Re: oak-run, diet and new module

2017-02-14 Thread Davide Giannella
On 10/02/2017 14:01, Thomas Mueller wrote:
> Hi,
>
> What about moving benchmarks to a new module oak-benchmark? I'm not sure
> if it's feasible, and not sure if it would reduce the size a lot. But it
> is easy to understand, where oak-operations and oak-development is quite
> fuzzy.

Reflecting over the original proposal we came in jira in 2015[0], I
thought it would have been better to keep oak-run for the production
operations (compactions, etc) while moving benchmarks and similar to
oak-devel (or whatever other name we may fancy).

(0) https://issues.apache.org/jira/browse/OAK-3134

The story behind this is that after an initial investigation a year ago
we discovered that largest part of oak-run size, was taken by libraries
which we actually use in a "development phase" like, but not limited
to,  benchmark[1].

(1) https://issues.apache.org/jira/browse/OAK-3766

By simply moving away such code, that doesn't need to be deployed into
maven, we are going to cut considerably the size in oak-run.

Still the pain point around backport remains.

Davide




Re: oak-run, diet and new module

2017-02-10 Thread Arek Kita
Hi,

On 10/02/17 10:09, "Francesco Mari"  wrote:

> As much as I like the proposal of slimming down oak-run, I think that
> dividing oak-run in oak-operations and oak-development is the wrong
> way to go. This kind of division is horizontal, since commands
> pertaining to different persistence backends are grouped together
> according to their roles. This division will not solve the problem of
> feature bloat. These two modules will grow over time in the same way
> that oak-run did.


I fully agree here with Francesco. The artificial division of both parts won’t 
help here and some parts might be still in common. 


> 
> I'm more in favour of a vertical separation of oak-run. I explained
> part of this idea in OAK-5437. I think it's more effective to split
> oak-run in vertical slices, where each slice pertains to a persistence
> layer (segment, mongo, etc.) or a well defined functional area
> (indexing, security, etc.). This kind of separation would bring the
> CLI code close to the main code they are working with. Changes in the
> main code are more easily reflected in the CLI code, and the other way
> around. It would also be easier to figure out which individual or
> group of individuals is actively maintaining a certain piece of code.

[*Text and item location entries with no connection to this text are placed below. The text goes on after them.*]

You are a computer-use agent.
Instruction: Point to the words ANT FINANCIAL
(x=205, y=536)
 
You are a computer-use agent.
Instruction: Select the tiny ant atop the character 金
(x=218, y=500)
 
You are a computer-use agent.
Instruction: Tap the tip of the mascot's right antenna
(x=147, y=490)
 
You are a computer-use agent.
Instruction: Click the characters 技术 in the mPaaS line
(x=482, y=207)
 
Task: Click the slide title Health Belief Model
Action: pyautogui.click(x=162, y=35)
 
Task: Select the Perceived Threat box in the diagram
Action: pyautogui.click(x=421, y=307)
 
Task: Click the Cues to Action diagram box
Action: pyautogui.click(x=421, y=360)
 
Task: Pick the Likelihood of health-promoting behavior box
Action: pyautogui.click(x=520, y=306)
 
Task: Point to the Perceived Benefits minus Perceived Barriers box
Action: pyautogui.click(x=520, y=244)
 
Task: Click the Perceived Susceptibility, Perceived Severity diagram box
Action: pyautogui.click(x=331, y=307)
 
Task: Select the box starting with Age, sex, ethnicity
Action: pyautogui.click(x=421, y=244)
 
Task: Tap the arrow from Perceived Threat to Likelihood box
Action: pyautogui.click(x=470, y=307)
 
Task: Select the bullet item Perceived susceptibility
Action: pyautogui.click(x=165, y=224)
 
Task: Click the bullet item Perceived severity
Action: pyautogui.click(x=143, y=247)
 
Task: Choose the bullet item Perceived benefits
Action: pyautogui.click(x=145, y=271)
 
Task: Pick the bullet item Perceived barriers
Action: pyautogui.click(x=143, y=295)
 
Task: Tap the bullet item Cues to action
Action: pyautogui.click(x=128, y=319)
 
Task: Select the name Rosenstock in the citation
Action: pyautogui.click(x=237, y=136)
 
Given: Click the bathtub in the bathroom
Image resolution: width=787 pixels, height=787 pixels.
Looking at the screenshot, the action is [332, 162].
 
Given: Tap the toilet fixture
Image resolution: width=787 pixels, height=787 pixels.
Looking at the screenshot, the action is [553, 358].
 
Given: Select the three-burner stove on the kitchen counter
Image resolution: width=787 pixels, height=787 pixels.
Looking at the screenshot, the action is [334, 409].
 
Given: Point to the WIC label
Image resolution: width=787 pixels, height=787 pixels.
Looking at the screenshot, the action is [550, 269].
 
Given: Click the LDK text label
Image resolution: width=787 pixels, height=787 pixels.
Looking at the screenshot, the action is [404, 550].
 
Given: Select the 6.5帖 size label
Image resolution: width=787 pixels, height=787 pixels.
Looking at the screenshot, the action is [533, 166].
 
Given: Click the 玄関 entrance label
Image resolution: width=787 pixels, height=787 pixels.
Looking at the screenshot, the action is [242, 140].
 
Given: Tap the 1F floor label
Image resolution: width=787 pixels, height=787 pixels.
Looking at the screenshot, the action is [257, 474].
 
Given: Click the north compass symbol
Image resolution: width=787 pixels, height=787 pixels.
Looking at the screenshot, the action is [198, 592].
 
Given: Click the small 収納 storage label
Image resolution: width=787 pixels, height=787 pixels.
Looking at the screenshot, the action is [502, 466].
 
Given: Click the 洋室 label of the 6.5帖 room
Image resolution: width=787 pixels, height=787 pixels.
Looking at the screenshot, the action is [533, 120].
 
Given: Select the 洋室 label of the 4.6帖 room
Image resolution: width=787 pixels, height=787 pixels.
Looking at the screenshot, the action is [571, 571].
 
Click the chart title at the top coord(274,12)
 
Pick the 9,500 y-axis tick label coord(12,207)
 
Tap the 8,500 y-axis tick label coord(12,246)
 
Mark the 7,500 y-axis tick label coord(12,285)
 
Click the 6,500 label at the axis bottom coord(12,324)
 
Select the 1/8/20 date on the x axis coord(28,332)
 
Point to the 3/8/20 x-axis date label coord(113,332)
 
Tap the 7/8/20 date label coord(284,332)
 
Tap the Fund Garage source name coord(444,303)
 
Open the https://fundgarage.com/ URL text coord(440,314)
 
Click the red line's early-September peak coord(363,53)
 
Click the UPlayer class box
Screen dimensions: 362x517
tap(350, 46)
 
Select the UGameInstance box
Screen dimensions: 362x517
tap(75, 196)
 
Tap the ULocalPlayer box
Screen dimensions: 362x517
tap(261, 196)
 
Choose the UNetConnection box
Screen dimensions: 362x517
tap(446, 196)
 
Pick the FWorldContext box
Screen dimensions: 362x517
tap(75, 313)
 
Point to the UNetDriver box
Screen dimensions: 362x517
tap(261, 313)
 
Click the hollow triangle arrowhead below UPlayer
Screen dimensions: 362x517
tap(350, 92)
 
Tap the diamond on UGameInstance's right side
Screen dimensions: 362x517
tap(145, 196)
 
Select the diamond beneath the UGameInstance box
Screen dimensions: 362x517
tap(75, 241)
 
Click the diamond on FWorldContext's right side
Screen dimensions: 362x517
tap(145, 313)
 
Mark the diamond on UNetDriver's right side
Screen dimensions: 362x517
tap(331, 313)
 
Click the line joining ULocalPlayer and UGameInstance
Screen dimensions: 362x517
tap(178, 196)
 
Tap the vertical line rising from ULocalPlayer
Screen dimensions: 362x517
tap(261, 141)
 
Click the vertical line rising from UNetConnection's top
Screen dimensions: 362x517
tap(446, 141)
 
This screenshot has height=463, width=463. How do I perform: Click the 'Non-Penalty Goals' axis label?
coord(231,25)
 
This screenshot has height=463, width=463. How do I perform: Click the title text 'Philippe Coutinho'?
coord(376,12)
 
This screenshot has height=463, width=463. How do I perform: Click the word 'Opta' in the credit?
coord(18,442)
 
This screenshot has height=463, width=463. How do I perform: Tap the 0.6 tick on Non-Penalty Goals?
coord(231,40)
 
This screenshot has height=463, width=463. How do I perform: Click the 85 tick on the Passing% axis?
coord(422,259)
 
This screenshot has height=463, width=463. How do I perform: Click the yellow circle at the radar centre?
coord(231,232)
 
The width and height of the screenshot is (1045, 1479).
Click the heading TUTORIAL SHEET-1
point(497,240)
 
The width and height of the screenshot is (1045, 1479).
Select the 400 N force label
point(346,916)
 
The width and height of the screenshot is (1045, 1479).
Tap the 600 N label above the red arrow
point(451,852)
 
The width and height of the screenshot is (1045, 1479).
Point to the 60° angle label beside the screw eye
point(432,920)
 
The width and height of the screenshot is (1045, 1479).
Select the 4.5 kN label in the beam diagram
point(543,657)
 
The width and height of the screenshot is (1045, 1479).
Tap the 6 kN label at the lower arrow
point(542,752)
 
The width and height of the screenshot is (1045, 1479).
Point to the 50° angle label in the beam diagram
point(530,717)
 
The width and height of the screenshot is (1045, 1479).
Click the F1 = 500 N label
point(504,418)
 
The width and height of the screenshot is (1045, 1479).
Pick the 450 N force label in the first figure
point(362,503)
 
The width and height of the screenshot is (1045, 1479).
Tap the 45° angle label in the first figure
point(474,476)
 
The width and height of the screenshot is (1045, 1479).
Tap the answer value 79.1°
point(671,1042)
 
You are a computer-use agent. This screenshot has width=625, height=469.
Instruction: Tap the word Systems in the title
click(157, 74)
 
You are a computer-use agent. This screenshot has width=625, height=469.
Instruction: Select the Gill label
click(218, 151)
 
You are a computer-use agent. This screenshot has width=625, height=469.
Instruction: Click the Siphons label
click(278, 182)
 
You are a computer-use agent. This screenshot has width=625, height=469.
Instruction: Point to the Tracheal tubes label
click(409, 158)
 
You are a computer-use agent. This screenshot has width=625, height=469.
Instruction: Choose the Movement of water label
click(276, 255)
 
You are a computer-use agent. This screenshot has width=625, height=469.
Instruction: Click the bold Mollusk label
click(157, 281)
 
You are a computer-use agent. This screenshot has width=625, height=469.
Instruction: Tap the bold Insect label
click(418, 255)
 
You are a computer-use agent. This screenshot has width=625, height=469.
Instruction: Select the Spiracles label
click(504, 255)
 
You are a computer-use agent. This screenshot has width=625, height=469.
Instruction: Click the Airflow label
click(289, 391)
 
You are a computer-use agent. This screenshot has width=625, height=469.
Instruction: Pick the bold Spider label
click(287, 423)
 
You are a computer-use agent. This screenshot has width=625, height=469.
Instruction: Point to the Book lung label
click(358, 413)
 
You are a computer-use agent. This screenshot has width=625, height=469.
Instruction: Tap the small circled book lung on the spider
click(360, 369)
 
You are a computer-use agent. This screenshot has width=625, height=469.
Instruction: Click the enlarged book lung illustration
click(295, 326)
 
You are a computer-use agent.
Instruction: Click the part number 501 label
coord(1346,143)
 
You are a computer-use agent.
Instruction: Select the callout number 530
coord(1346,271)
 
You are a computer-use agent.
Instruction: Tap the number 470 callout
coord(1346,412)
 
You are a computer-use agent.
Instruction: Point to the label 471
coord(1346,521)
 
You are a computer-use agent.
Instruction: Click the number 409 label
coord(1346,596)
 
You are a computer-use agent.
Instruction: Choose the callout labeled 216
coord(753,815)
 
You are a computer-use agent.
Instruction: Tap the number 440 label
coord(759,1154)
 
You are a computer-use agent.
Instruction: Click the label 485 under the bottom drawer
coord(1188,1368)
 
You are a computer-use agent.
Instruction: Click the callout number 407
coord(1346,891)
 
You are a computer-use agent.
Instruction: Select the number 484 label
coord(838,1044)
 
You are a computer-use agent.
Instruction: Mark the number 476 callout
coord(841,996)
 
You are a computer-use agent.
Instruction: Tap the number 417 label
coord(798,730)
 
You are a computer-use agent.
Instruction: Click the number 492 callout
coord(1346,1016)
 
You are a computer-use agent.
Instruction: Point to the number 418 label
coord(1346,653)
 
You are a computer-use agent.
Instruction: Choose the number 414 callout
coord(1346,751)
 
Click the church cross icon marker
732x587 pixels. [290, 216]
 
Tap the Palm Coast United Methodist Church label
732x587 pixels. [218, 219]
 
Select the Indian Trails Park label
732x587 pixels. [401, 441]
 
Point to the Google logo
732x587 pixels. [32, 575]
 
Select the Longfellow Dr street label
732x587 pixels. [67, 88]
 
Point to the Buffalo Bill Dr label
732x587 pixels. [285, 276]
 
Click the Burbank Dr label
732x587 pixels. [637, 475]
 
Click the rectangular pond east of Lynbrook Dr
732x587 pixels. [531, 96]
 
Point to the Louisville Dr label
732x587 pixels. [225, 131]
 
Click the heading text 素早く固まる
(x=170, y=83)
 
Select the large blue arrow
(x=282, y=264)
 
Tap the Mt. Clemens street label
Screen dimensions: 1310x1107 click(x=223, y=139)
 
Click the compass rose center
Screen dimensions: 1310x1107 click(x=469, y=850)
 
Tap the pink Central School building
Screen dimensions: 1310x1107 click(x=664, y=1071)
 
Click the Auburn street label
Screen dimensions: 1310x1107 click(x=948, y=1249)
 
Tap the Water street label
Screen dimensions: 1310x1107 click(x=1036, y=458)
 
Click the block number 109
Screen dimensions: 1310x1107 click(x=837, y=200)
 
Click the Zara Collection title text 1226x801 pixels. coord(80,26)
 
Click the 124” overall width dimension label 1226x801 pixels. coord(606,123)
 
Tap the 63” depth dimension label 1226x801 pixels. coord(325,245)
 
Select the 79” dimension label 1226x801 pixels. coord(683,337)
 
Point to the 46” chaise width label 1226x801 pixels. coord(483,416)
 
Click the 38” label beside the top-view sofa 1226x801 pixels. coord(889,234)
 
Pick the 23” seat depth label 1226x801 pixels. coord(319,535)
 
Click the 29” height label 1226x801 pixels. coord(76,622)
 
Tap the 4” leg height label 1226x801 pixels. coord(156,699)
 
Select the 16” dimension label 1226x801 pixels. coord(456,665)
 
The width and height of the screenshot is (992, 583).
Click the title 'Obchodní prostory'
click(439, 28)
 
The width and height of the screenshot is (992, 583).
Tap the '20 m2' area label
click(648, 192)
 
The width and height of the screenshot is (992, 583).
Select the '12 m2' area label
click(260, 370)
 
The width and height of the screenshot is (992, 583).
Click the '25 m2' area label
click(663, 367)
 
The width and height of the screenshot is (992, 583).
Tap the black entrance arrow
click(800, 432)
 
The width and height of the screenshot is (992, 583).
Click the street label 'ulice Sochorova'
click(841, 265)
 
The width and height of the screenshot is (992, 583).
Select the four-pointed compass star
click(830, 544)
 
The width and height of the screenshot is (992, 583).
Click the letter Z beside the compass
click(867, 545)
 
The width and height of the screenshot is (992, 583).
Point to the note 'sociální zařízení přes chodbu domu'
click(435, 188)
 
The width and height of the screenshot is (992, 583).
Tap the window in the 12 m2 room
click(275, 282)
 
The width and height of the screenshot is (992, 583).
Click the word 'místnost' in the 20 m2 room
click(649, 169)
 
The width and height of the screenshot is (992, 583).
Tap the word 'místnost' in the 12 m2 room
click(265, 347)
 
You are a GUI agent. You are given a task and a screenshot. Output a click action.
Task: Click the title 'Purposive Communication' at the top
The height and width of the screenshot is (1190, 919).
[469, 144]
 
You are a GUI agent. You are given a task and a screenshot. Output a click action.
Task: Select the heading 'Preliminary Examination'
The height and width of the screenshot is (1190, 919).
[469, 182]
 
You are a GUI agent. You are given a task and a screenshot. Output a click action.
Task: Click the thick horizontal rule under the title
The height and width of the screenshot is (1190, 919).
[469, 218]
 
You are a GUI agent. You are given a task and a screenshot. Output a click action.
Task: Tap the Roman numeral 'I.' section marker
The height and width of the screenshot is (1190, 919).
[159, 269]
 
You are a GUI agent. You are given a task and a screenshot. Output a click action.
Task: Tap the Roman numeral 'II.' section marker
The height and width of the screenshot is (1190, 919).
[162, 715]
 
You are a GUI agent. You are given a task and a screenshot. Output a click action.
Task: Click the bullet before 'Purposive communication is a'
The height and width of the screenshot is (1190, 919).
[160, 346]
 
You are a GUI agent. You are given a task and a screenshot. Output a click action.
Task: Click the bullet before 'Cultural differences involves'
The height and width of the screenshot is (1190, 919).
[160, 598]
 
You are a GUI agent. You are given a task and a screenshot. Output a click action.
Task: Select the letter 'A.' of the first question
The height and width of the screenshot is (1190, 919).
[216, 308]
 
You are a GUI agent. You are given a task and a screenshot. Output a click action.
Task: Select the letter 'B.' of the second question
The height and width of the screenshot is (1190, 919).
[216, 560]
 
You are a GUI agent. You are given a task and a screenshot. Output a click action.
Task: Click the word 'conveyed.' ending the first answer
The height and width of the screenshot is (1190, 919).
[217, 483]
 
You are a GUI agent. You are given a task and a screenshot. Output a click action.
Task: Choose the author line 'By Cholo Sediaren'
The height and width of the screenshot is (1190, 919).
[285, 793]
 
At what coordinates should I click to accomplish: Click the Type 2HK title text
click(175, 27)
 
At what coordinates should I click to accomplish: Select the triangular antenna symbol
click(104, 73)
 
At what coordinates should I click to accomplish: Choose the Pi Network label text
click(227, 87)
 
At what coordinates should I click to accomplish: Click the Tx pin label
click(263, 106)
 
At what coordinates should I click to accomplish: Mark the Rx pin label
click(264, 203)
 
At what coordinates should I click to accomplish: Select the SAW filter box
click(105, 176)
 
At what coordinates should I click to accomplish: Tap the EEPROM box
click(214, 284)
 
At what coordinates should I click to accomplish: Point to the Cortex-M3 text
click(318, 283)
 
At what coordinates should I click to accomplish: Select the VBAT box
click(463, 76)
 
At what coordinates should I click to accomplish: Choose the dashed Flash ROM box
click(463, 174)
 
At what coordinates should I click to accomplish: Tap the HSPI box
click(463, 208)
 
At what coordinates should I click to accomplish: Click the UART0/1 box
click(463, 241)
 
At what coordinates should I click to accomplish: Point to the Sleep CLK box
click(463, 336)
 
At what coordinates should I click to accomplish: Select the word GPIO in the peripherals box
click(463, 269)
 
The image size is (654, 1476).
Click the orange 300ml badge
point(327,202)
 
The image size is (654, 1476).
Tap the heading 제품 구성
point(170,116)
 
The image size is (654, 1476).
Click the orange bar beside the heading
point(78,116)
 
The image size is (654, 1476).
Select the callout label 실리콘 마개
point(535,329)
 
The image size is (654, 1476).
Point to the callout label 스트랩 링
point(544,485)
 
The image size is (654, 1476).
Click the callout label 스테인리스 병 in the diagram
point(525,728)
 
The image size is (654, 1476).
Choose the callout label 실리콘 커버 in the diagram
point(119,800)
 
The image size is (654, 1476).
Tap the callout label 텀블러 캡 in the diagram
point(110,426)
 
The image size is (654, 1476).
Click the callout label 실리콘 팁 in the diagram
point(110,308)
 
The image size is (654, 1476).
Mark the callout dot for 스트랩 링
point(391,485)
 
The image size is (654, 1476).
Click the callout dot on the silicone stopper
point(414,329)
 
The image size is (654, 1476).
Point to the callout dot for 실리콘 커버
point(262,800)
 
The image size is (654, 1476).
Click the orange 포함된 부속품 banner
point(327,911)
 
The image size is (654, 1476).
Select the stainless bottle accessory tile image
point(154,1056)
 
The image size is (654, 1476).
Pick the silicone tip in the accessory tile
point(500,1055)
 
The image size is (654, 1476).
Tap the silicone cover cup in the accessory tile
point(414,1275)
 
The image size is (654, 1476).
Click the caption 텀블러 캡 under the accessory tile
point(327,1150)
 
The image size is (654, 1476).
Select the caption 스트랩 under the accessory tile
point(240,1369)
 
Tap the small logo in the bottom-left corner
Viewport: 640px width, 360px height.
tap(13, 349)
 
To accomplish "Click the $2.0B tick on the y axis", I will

I think that the above approach is more flexible. 

What for me as developer or user is even better is that I have one tool that 
have all such things in one place with convenient access (pls look at git or 
docker tool). Git in fact has multiple separate binaries but they are 
integrated together so it is not visible for user (skipping some hard to 
understand parts of git).

When it comes to developer side I think the more important is ability of loose 
coupling between different modules/components so they are quite easily testable 
(in separation) and they can work independently with minimal communication. I 
know this might be obvious but CLI tools aren’t using any frameworks that can 
help with that. CLI tools should be fast and simple like commands in UNIX world.

Sorry to be elaborate here but I was working recently on a command line tool 
which has multiple stages and multiple options and they relate to each other, 
so I didn’t want to connect directly parts as it would be hard to test and 
understand them. So, I have decided to wrap them in a simple abstraction that 
will separate those layers (stages, options, commands etc).

I have borrowed a UNIX philosophy to my tool internally: “do one thing but do 
it the best”, the same way in UNIX we have multiple little commands. 
I divided (in my case in Java) different fragments into completely independent 
components.

I my case it was a dynamic pipeline constructed when the tool was starting:

userInput > initializationOfTool | component1 | component2 | component3 > output

where `userInput` is a set of options and switches + environmental variables if 
needed.
The output might be just an exit code or something important that needs to be 
displayed at the end. In case of oak-run most of the operations are in repo 
(side effected).


In reality in UNIX you might have implemented something like that:

cat user-input.properties | pipelineComponent1 | pipelineComponent2 > 
resultsForFurtherProcessing

Obviously, each component might cause side effects but I’m showing here a 
communication model for such simple CLI tooling that has multiple routines and 
options.

The contract here is that: 

• each pipeline component can output on stderr (to user) – this is just for 
logging purposes (that’s the one channel like stderr) for debugging,
• the second channel is for inter-communication between components (more 
structured pipe data) which I describe it below in more details.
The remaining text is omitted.